Canada office market: Is further turmoil ahead?

Economist warns against jumping to conclusions about future of office space

Canada office market: Is further turmoil ahead?

Plenty of ink has been spilled in recent months about the future of the office market as hybrid and remote-work arrangements continue to impact vacancy rates – but it’s important not to assume the worst about prospects for that space, according to a prominent economist.

Nick Axford (pictured), chief economist at commercial real estate services firm Avison Young, told Canadian Mortgage Professional that while the office sector continues to see significant flux in the aftermath of COVID-19 shutdowns, it will likely continue to play an important role in the future of the modern workplace as companies continue to map out precisely what that work environment will look like.

“I am a firm believer that [with] good quality city centres, amenity rich, nice places to work, easy to get to, providing great quality environments, good office buildings with sustainability credentials… over time, we are absolutely going to see a steady tick back of people coming back to the office,” he said.

“It probably won’t get quite back to the levels that it was because people are working differently, but I don’t think it’s going to be as dissimilar as people think.”

What does the future of the office look like?

Stay-at-home orders and public health restrictions since the onset of the pandemic in 2020 have heralded an enormous transformation in work arrangements for scores of Canadians, with a huge number continuing to work at least partly from home even as the crisis has eased.

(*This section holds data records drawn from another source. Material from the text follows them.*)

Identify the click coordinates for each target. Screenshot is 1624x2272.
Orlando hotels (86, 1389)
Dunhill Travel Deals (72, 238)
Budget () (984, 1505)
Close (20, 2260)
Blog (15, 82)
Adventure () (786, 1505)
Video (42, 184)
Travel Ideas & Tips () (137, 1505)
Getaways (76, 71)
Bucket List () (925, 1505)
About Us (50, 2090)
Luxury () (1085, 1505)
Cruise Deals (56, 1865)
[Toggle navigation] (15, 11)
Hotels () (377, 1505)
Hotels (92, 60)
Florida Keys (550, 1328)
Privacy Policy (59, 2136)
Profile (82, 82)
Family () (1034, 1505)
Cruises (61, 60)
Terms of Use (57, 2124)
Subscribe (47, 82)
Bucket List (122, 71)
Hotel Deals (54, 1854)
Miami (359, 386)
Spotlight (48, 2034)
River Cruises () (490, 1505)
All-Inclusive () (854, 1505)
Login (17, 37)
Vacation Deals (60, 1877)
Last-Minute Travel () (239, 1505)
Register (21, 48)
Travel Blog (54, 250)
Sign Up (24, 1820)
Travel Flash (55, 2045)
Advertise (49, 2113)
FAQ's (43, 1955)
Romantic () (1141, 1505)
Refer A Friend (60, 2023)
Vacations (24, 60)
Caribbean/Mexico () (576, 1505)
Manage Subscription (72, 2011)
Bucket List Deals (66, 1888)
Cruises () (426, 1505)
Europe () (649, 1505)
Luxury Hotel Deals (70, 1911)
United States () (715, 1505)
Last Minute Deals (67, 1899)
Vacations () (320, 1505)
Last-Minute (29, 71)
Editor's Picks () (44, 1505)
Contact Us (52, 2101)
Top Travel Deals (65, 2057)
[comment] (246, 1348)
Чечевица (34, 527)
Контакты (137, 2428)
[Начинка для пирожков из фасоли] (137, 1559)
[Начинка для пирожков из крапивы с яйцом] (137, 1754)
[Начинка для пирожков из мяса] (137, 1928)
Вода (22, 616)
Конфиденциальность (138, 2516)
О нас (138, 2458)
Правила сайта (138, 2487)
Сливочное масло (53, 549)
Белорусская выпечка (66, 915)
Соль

Avison Young’s first-quarter office market report for the Greater Toronto Area (GTA) showed the city’s office vacancy rate sat at 11.6% in Q1, a 2.1% increase over the same time three years earlier, while Vancouver’s downtown vacancy rate jumped by more than one percentage point to 10.8%.

In their first-quarter earnings statements for the year, Canada’s five largest banks each identified commercial real estate risks as their main rationale for stashing away large provisions for credit losses (over $3 billion combined) amid less demand for office space and rising interest rates.

Many organizations will need less space in the future – but they’ll also want better space in better locations, Axford said, a trend that’s likely to accelerate the so-called bifurcation of the office market in which distress arises out of poorer-quality ends.

“It’s very difficult to call what the overall indices of values are going to do, because it’s going to depend absolutely on what’s the mix of the very best stuff that I think is actually, probably, going to hold its value very well, probably isn’t going to trade very much… and rents could well continue to appreciate,” he said.

“Anybody who is looking for space, that’s the stuff that they’re going to want to occupy. That’s the stuff that people are going to want to own and want to lend but that will hold its value – and anybody going out to build at the moment is at the higher-risk end of the market, and getting the funding and then being prepared to go and build is a risky decision.”

Supply of the best-quality space is therefore likely to be more limited, according to Axford, with fewer new buildings coming through – a situation that will support the top end of the market. The secondary and tertiary spaces, meanwhile, are “probably not really where you want to be in the market, ideally,” he said, unless investors have a great opportunity to reposition.

What are the prospects for commercial real estate as a whole?

More generally, the commercial real estate market is seeing lenders tighten their purse strings in the rising-rate environment of recent times, with investors typically best placed to handle the current climate when well capitalized and seeking to purchase prime-quality property with a relationship lender they’ve already dealt with before, Axford said.

New loans are far harder to secure for others – and while some fractures will probably emerge in the market as a result, Axford added a “degree of caution” because the anticipated wave of distressed loans and property in the market after the financial meltdown of 2008-09 never fully materialized.

Significant volumes of real estate were traded five years ago in Canada, the typical timescale for commercial loans coming up for refinancing. Those won’t necessarily all go to default – “but inevitably, there will be more distressed sales coming through in the market [and] there are going to be people who will need to liquidate. That will help price discovery, but will hit other people’s valuations,” he said.

“And I do think that we’ll expect to see some loan stress coming through. And that, frankly, is part of the process – that’s part of what we actually need to get back to a market where value is more transparent and where people can start trading again.”